Study text:
**********
Diesel fuel is rising and truck capacity is tightening. We send industry stats and updates to our clients on a regular basis, and I have found that many people are surprised by what’s happening in the marketplace. And once they’ve grasped the situation, the big question surfaces: What can we do about it?
But first, here’s a quick overview of what is happening in the marketplace:
Diesel rises
According to the Department of Energy (DOE), diesel is averaging $4.078/gallon nationwide. This is the first time the national average has reached $4/gallon since 2008 and prices are expected to remain over $4/gallon this summer. At this point, the DOE estimates diesel to average $3.98/gallon this year, versus the $2.99/gallon average we saw in 2010.
However, the predicted average increases on a regular basis as oil prices continue to climb. Between mid-February and April alone, oil has risen from $85 to $112 a barrel.
Capacity closes in
Here’s some good news – the economy seems to be improving as freight volumes are increasing. However, we are still experiencing reverberations from the recession when many trucking companies went bankrupt or did not invest in additional equipment. Now, to put it very simply, we have more freight and less trucks.
**********
Raw data:

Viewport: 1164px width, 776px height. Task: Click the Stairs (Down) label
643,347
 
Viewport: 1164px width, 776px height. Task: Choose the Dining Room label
**********
Activity 1:
Answer these about the text on diesel prices and truck capacity:
(a) What nationwide average price per gallon for diesel does the Department of Energy report?
(b) Before this, in what year did the national average last reach $4/gallon?
(c) From what price to what price per barrel did oil rise between mid-February and April?
Activity 2:
Please write what follows in the text on diesel prices and truck capacity, starting after its final sentence.

Answer section 1:
(a) $4.078 per gallon
(b) 2008
(c) From $85 to $112 a barrel

Answer section 2:
We are seeing an uptick in all modes, including intermodal, but truckload is the frontrunner. According to the Longbow Research Truckload Barometer, which measures available freight against available equipment and climbs as capacity contracts, truckload is up 46% year-over-year. What’s more remarkable is that the barometer has risen 47.4% since January.
Less-than-truckload (LTL) capacity is tightening, too. Stifel Nicolaus research firm predicts 2-3% growth this year however, this is likely to rise as truckload tightens further and more shippers look to LTL.
Capacity seems to be the tightest in the southeast where resources have become limited. The produce season is here and many carriers have said they are not getting enough inbound freight to counteract their outbound activity. According to TransCore data, the southeast has an average of 5.7 or more loads for every available truck.
And now the big question:
What can shippers do?
Go intermodal
By switching modes (truck to intermodal or truck to railcar), you can mitigate the effects of both rising diesel fuel costs and tightening truck capacity. Rail is also a less expensive mode of transportation and is more environmentally friendly, too.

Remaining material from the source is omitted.